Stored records
»»

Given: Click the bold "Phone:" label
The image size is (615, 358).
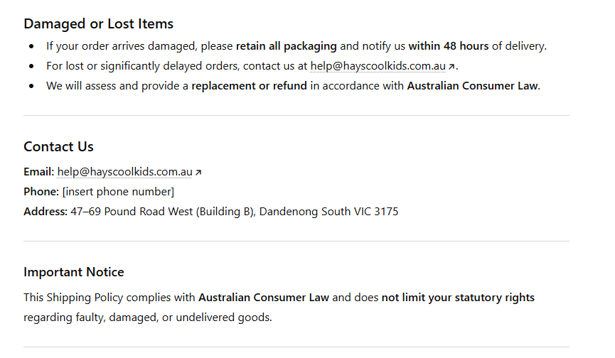Looking at the screenshot, I should [x=41, y=192].
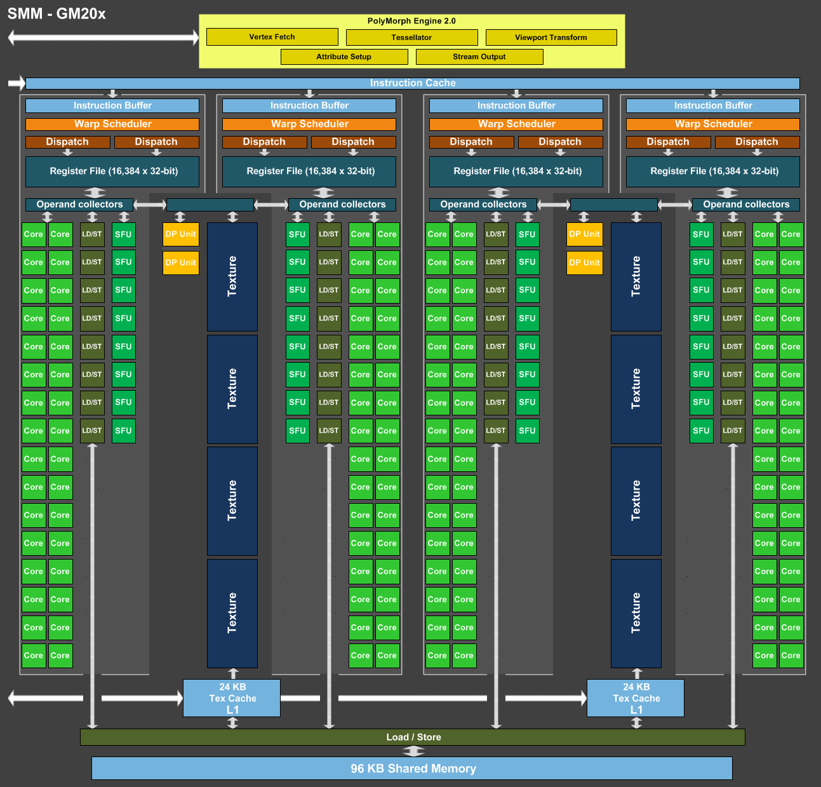Click the Instruction Cache bar
The height and width of the screenshot is (787, 821).
tap(413, 83)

««

§ **Try it**:
An exact transcription of the data above is needed, without the pictures.

§ **Reply**:
Given: Click the bold "Phone:" label
The image size is (615, 358).
Looking at the screenshot, I should [x=41, y=192].
Click the Instruction Cache bar
The height and width of the screenshot is (787, 821).
tap(413, 83)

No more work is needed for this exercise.